With Mr. Opportunity knocking, we got to experience the never-fail-to-gag experience of a new car lot and the ever lovely day spent with car sale people. Let me tell ya; those guys will make you want to go out and hug a lawyer! Although we knew what to expect, it was still a little bit of a shock to the system (like jumping right into a less-than-warm pool). Remember; we keep our cars 10 years and replace them 5 years apart, so it's been a while. At Rusty Wallace we experience everything from rude behavior, to musical offices, to the "bait-and-switch". The annoying thing about all this was that we went in prepared! We knew their invoice price, we had loan % information, we knew what we wanted and didn't want, we knew that they had a week to sell the car(s) before they automatically became non-current, year-old models (we targeted '09 that they had in inventory). This is late August remember, and new car models hit in September industry-wide.

So there you are; got em' over a barrel time. It was even a rainy Monday for Pete-sakes! So, what the friendly folks at the dealership subjected us to was 3 hours of run-around that went nowhere. The worse part was that they kept using tactics like trying to get us to sign these bogus "offer-sheets" to rope you into a "Bull Stuff" deal and just repeatedly insulting our intelligence. So we walked. On the way out of the lot though, a funny thing happened, there on the Used Car side was an '08 Civic Hybrid that was $8000 less than the new version! So after lunch we went back to look at it. Amazingly, the salesman was cordial, low-pressure and easy to work with, so we worked on a deal with him that evening for 3 more hours. In the end, it didn't work out, since his sales manager was cut out of the same clothe as the one over on the new car side of the lot, but it wasn't half bad. It didn't work out, because the sale manager wanted to play hardball and was unwilling to meet us half-way (or even a quarter-way for that matter), but I'd definitely recommend that salesman to anyone.

For those of you who know my wife, you know that, that wasn't the end of it. She had Civic Hybrid on the brain now and spent several hours that night scouring the Internet for every single one between Ft. Worth and Durant, Oklahoma! My girl's a bulldog when she finds a bone to worry on! The next morning, we're off to Lewisville (an hour away) with a list of cars to look at and that's after talking to 2 other car dealerships before I leave (including the one in Oklahoma). To make a long story short, we find what I'm looking for a the first place, buy the car the next day and have a great experience with a small specialty dealer that mostly operates on the Internet.

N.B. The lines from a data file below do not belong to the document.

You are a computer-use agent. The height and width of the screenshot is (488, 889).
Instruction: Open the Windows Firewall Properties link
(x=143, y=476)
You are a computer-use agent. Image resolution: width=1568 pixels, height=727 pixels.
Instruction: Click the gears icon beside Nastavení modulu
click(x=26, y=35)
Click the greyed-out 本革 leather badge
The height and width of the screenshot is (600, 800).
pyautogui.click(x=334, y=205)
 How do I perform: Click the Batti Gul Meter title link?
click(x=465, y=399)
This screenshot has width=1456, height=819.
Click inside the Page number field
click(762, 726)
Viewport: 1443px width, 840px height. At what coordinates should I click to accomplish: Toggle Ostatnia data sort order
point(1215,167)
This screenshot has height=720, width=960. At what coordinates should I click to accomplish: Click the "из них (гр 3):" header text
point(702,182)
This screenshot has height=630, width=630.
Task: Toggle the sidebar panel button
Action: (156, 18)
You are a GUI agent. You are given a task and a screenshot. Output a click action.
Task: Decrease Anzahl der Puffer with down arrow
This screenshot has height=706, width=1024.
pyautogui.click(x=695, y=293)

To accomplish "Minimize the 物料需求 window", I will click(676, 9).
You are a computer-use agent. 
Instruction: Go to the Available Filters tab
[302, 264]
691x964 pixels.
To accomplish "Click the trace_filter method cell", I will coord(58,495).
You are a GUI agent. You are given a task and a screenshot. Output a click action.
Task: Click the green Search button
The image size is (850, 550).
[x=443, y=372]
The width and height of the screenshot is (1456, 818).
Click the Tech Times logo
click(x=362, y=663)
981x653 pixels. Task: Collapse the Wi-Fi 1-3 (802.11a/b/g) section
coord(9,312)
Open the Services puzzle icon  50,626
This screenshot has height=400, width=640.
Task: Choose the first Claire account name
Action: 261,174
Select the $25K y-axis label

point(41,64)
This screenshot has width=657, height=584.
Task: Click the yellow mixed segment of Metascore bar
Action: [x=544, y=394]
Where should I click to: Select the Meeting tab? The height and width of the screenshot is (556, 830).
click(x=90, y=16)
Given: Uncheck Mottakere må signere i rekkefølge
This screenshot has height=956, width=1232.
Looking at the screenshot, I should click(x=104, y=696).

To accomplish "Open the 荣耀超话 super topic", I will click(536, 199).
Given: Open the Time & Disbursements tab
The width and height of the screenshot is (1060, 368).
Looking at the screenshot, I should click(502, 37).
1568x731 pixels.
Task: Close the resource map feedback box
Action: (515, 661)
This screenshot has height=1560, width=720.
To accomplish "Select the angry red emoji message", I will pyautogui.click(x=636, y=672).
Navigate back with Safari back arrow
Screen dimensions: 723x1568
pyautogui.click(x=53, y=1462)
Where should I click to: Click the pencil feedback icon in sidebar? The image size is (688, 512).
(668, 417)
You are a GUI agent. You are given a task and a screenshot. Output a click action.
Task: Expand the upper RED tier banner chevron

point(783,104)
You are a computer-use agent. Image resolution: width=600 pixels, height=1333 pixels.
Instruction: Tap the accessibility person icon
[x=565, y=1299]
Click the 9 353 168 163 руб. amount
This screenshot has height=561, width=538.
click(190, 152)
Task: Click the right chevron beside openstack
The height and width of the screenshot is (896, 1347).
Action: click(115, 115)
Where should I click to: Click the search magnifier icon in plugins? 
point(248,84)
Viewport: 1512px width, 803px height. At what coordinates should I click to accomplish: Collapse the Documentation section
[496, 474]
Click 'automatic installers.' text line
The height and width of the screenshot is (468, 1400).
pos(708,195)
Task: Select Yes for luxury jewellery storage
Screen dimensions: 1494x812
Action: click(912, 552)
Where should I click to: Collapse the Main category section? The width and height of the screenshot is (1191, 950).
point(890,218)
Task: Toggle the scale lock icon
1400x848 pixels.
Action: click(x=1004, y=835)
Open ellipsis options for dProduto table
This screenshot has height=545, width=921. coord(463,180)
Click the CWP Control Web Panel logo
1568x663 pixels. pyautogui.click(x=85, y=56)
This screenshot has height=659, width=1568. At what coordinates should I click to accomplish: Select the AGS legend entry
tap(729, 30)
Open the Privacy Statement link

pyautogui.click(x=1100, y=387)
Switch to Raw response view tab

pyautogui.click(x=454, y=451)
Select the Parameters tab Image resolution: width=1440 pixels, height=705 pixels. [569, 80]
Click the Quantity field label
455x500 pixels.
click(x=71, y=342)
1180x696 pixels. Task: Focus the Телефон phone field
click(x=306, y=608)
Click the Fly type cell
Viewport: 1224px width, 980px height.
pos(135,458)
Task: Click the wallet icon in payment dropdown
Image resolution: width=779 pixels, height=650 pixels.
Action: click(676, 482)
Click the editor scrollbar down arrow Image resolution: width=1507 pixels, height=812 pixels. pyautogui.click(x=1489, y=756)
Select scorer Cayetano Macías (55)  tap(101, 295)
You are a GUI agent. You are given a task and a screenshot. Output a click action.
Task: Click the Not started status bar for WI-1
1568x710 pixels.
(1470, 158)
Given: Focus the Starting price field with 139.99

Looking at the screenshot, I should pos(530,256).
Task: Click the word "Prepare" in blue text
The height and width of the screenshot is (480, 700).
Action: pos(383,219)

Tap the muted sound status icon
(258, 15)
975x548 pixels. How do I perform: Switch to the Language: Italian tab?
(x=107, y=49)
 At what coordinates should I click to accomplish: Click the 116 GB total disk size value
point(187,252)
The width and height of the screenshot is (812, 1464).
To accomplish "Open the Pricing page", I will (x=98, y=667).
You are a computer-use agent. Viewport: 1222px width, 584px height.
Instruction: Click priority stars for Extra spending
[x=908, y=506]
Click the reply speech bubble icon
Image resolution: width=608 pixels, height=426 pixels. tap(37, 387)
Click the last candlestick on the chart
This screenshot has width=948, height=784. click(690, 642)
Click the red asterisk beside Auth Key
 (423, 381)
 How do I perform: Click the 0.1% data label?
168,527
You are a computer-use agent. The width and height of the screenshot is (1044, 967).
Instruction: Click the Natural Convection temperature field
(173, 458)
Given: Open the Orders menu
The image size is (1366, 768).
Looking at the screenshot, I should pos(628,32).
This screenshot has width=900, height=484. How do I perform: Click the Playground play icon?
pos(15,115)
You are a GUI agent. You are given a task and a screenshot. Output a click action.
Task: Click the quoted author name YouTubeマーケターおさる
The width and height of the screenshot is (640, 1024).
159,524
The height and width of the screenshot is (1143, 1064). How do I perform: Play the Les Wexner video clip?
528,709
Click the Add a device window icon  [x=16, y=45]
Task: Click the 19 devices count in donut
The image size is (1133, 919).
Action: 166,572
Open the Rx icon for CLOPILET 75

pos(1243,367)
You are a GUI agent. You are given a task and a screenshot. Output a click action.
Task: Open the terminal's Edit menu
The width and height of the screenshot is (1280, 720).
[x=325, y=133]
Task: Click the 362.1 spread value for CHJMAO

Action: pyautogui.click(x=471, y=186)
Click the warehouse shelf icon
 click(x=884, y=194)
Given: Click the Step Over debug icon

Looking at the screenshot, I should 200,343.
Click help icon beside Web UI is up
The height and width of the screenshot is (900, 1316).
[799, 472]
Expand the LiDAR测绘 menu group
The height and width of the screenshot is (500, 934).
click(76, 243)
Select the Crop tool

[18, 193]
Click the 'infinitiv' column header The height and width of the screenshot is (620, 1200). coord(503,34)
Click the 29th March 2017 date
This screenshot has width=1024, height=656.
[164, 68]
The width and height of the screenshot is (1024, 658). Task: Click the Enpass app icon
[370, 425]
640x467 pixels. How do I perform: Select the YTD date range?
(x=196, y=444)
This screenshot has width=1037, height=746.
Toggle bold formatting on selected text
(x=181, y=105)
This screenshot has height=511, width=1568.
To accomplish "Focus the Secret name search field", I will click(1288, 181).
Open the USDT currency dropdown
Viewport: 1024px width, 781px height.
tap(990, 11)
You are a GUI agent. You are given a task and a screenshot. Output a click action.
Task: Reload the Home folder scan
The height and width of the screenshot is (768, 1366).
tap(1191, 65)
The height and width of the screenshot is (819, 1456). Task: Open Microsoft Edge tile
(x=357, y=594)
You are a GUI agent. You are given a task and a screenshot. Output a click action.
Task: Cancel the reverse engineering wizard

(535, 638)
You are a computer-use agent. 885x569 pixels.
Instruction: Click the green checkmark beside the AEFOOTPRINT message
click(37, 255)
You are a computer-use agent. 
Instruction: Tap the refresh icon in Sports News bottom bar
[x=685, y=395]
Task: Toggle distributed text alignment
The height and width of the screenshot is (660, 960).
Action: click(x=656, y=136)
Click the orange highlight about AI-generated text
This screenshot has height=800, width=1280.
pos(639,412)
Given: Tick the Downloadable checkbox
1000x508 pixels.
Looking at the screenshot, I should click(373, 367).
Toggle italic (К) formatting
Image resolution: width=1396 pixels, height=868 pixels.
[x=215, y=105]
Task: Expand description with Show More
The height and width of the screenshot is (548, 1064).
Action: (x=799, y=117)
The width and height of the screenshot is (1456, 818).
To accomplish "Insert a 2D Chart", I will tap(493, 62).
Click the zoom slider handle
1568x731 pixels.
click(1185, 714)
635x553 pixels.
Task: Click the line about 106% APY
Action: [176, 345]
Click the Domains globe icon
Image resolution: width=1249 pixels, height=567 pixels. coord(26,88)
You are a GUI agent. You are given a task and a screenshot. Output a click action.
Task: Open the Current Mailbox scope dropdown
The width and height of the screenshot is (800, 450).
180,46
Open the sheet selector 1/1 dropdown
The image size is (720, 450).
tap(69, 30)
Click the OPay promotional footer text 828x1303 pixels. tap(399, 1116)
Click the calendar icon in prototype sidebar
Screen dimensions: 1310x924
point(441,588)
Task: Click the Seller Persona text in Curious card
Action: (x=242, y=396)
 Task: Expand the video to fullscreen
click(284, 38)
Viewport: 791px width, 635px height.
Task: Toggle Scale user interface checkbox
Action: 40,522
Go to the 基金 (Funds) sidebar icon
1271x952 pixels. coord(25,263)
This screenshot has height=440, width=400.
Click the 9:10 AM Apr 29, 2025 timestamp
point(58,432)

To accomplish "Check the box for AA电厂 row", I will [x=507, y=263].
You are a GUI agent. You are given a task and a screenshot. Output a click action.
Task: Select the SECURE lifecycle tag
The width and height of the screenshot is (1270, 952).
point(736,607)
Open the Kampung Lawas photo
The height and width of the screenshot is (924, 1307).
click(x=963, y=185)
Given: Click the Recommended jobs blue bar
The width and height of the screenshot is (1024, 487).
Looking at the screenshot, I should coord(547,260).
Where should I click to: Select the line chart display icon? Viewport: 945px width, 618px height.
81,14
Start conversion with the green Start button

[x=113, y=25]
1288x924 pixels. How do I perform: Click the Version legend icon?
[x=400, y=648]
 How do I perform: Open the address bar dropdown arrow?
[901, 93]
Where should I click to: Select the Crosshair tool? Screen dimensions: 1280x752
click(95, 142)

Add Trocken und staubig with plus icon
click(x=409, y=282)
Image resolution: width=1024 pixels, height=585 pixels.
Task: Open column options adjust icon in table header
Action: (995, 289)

Do I love it.... the jury's out, but it's growing on me in it's own funky way. It's put together nicely, like every other Honda I've ever owned. It's not huge with room to spare like the Fusion, but it's big enough. The gas mileage is "as advertised", we've been getting between 38 and 40 in the city and got almost 52mpg on our trip to Arkansas last weekend! That'll work!!! Hopefully, the price of gas will stay reasonable at least until we've replaced the truck in 4 more years, but if not, this car will definitely help take a little bit of the sting out of the price of gas.